The cytoplasmic distribution of Cl− in Nitella translucens was assessed by means of two contrasting approaches. The first involved the histochemical precipitation of Cl− with Ag+ followed by X-ray analytical verification of the silver precipitation products, and the second, quench-freezing of whole Nitella cells followed by freeze-substitution in the presence of silver under anhydrous conditions. Both methods produced identical evidence for Cl− distribution, showing that a large proportion of the Cl− is present in the stationary cortical gel layer which includes the chloroplasts. However, the chloroplasts appeared to be low in Cl− content while the bulk of the Cl− appeared to be situated between the chloroplasts and plasmalemma. Experiments were carried out in other to detect the pathway of the ‘fast component’ of halide ion transfer to the vacuole. Br− was supplied for various time intervals to low Cl−Nitella cells, followed by attempts to differentiate between AgCl and AgBr deposits. Solutions of various strength of NH4OH or ammonium carbonate were used to remove AgCl (but not AgBr) deposits by formation of a Ag(NH3)2+ complex.

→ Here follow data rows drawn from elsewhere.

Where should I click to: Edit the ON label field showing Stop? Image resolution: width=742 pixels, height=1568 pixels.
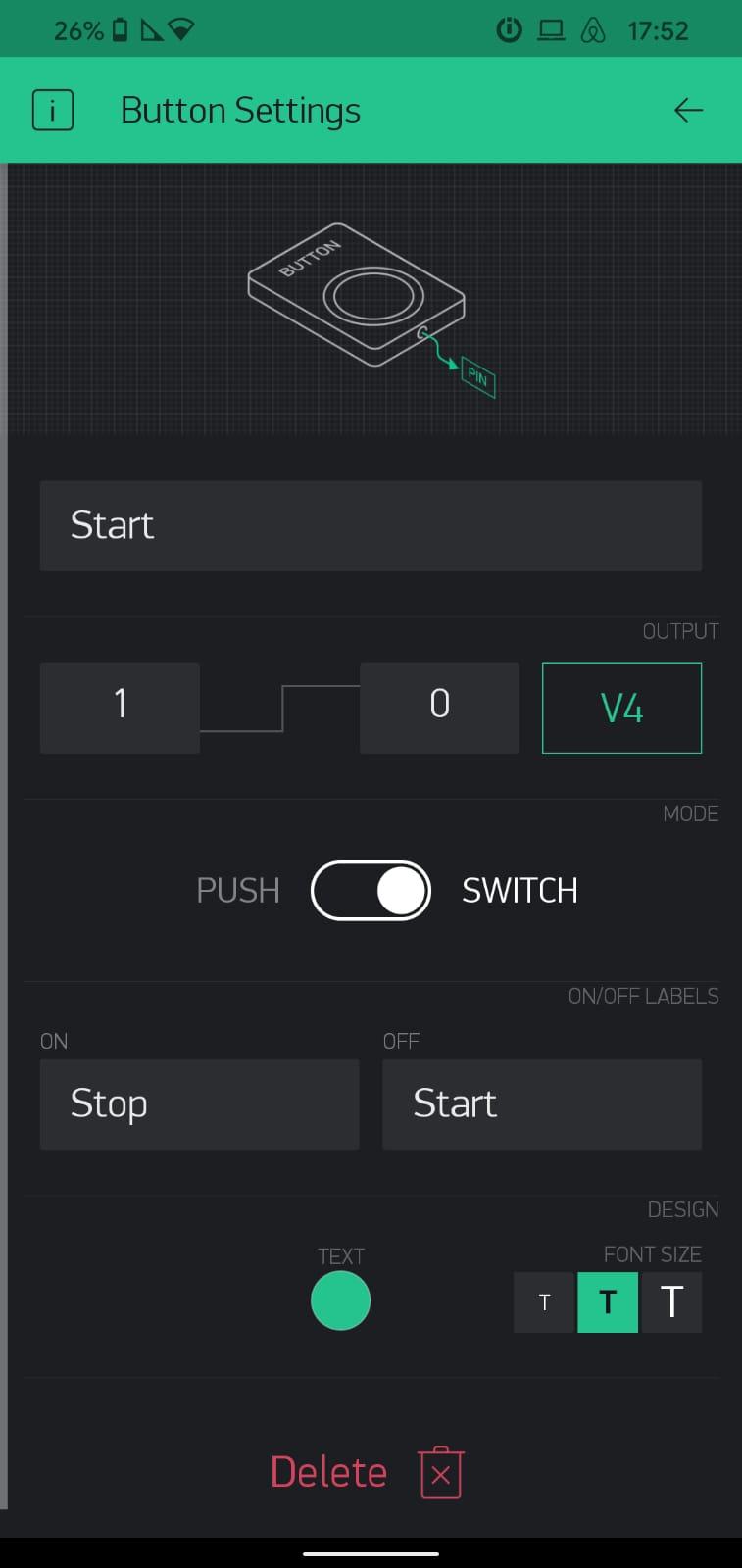(199, 1103)
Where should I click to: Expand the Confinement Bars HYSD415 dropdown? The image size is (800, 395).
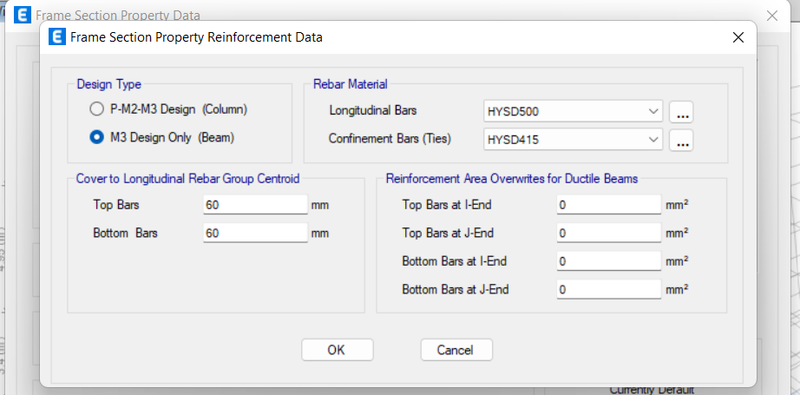click(x=573, y=139)
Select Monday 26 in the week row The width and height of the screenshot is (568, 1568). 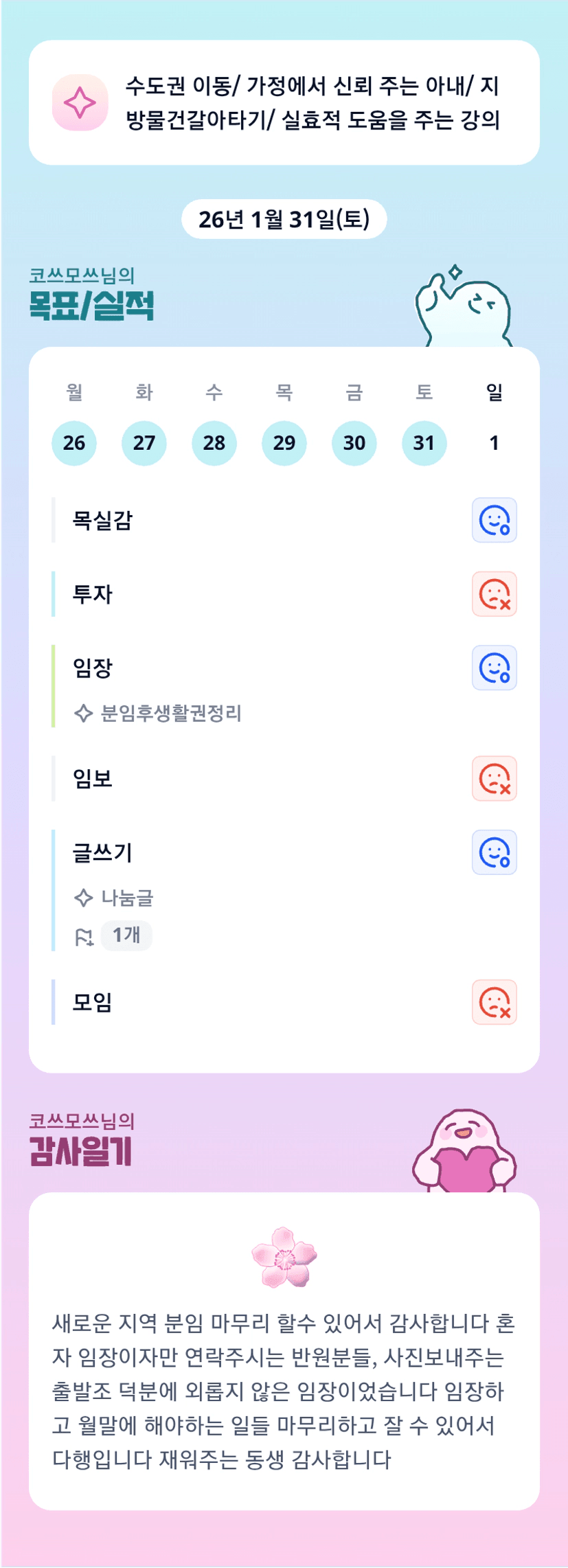(x=74, y=443)
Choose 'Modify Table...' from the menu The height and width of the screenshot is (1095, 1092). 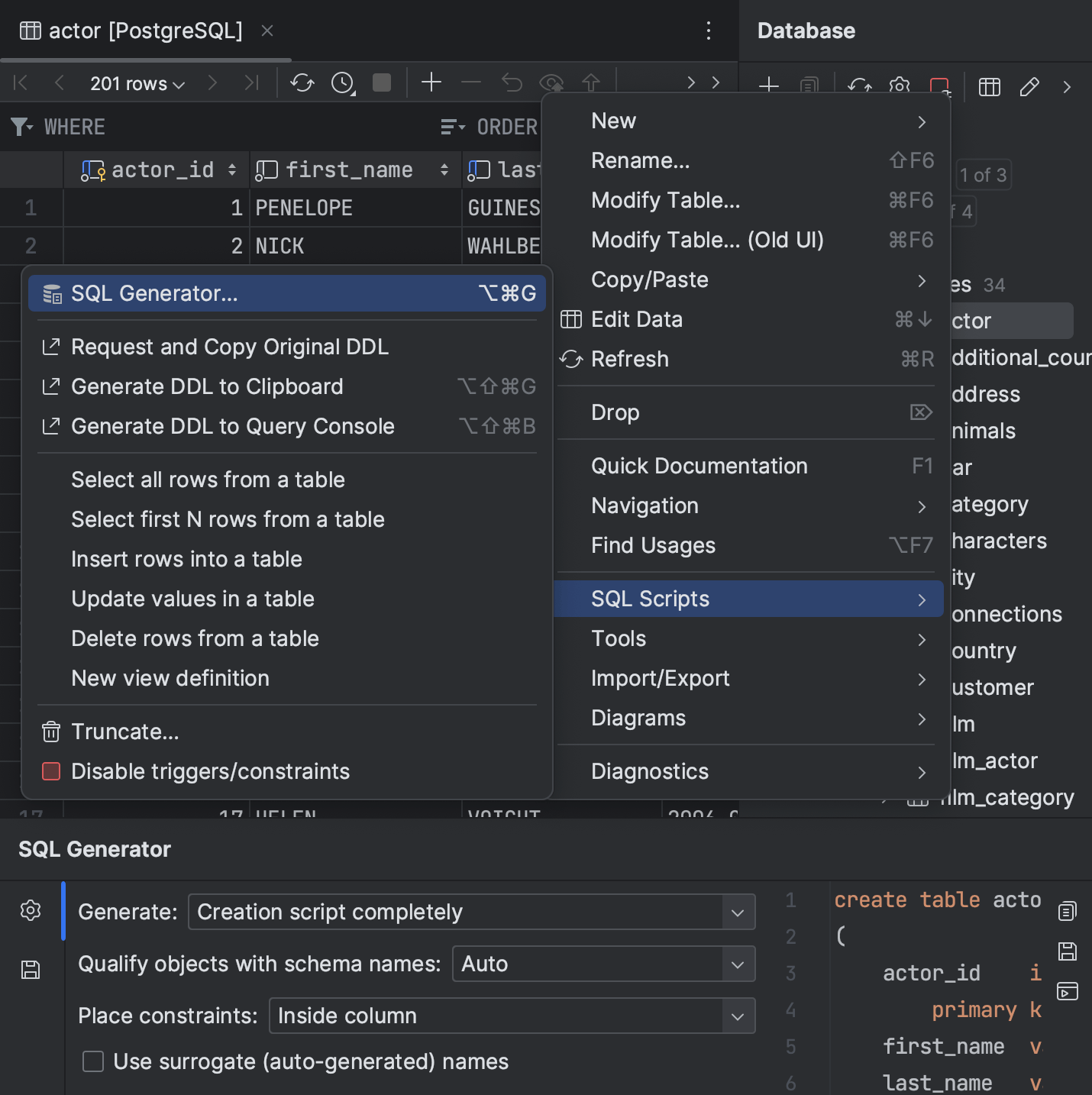(x=665, y=200)
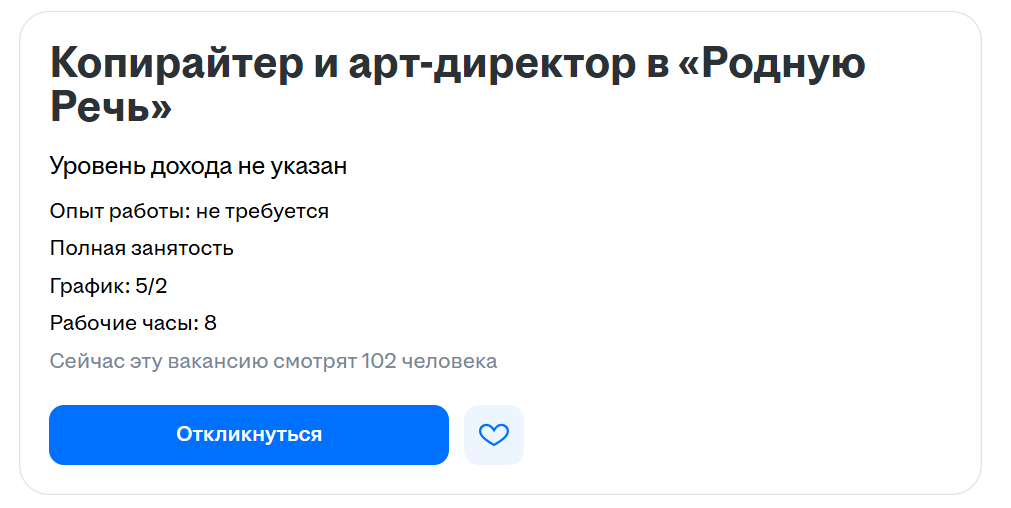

Although X-ray analytical verification showed that the method had some potential usefulness it could not be carried out successfully because of loss of structural detail caused by NH+4. The distribution and density of deposits near the plasmalemma suggested the occurrence of a process in which cytoplasmic loading is achieved by a sequential rupture and repair of the plasmalemma membrane. Vesicles and reticulate structures in the streaming cytoplasmic phase generally showed very little deposit, but these structures, together with the tonoplast, became greatly enriched with deposits when cells had been given a brief exposers (3 min) to a Cl− or Br− solution. These rapid changes may possibly be related to the ‘fast component’ of halide ion transfer to the vacuole.